To an American the apparent unwillingness on the part of the Germans boldly to own up to the radical ethnic differences which exist between north and south is incomprehensible. It seems to be not improbable that the Teutonic blond race has so persistently been apotheosized by the Germans themselves as the original Aryan civilizer of Europe, that to acknowledge any other racial descent has come to be considered as a confession of humble origin. Or, more likely still, this prejudice in favor of Teutonism is an unconscious reflection from the shining fact that this type is widely prevalent among the aristocracy all over Europe. Whether Aryan or not, it certainly predominates in the ruling classes to-day. At all events, the attempt is constantly being made to prove that the ethnic contrasts between north and south are the product of environmental influences, and not a heritage from widely different ancestry. This is not an impossibility in respect of pigmentation; but it can

Relative Frequency of Brunette types in Germany

not be pushed too far. Thus Ranke of Munich, most eminent authority, has striven for years to account for the broad-headedness of the Bavarian population by making it a product of the elevated and often mountainous character of the country. This being proved, it would follow that the Bavarians still were ethnically Teutonic, merely fallen from dolichocephalic grace by reason of change of outward circumstances. This theory seems to be completely incapable of proof; for, as Ranke himself has shown,[6] the effect of the malnutrition generally incident to an abode at considerable altitudes is entirely in the opposite direction. Among poorly nourished children in factory towns, for example, the immediate effect is to cause an arrest of development about the temples, exactly where the broad-headed Alpine race is so well formed. It is strange to us in America to find how important such matters may become by reason of a social differentiation between races. Another potent example is offered in Russia. The late Professor Zograf, of Moscow, than whom none stood higher as an anthropologist in Russia, confronted by the same division of ethnic types as Germany contains, has positively identified the blond long-headed one as the original Slav.[7] This may or may not be true; it may be gratifying to have it so. To us the evidence apparently points the other way. In Russia, however, no other conclusion than this would be tolerated for an instant. Pan-Slavism prevails even in science.

After this excursus, let us come back to statistics and examine the evidence from the study of blondes and brunettes among the school children. Our double-page map, as will be observed, includes not only the German Empire but Switzerland, Belgium, and Austria, down to the Adriatic as well—exclusive, however, of Hungary. Virchow's great census in Germany was extended over the other countries in quick succession.[8] The system employed was identical in all, save in Belgium; and even here the definition of brunettes was the same, although the term blond was made more comprehensive. For this reason the results are strictly comparable so far as our map is concerned.

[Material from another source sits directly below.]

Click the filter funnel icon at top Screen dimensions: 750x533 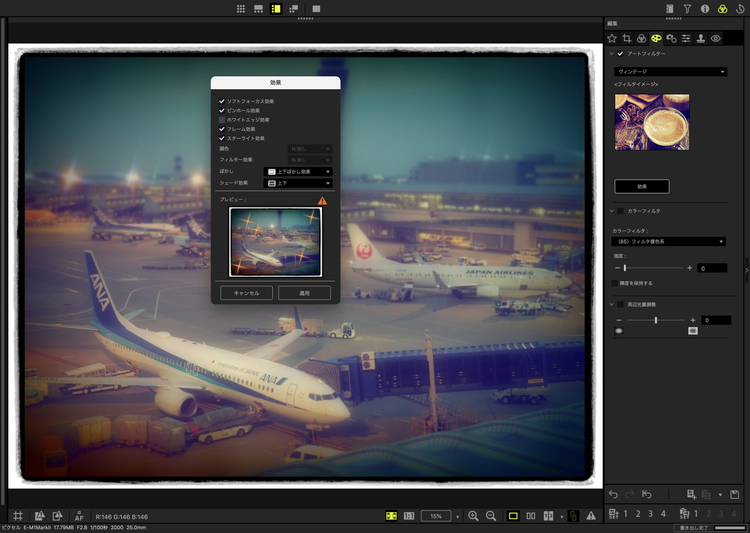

A great defect in all such investigations on children, as we have already stated, lies in the tendency to a darkening of hair and eyes with growth. This is probably intensified in the more southern countries, so that our shading probably fails to indicate the full extent of the progressive brunetteness in this direction. North of the Alps, however, we may accept its evidence provisionally, at all events.

One or two points on this map deserve mention, after noting the general contrast between northern and southern Germany. Observe how sharp the transition from light to dark becomes all around the mountainous boundaries of Bohemia. Here we pass suddenly from Germanic into foreign territory; for the Bohemian Czechs are truly Slavic in origin as in speech. One wonders if it is purely chance that so accentuated a brunette spot occurs about Prague. That is the capital city, the nucleus of the nation. As for the German-speaking Austrians, they are in no wise distinguishable in pigmentation from the Slovaks, Slovenes, Czechs, or other Slavic neighbors all about them. The second point which we would emphasize is the striking way in which blondness seems to have trickled down, so to speak, through Würtemberg, and even as far as the Swiss frontier. We have already called attention to this in a preceding article. It will bear repetition here. The Rhine Valley bears no relation to it. At first sight, the infiltration seems to have taken place directly across country. Closer inspection shows that it coincides with other evidence derived from the study of the head form in the same district. Especially noteworthy are the peculiarities of Franconia (Franken), the southern edge of which appears as the light-dotted area on our map on page 61. This Franconian long-headed district extends over nearly the whole basin of the Main River well into Bavaria, and, as our map shows, up along the Neckar. It constitutes by far the clearest case of wholesale Teutonic colonization south of the Baltic plain. This is probably the cause of the wedge of blondness upon our large map. Historians tell us the Franks were Teutons, and here is where they first settled.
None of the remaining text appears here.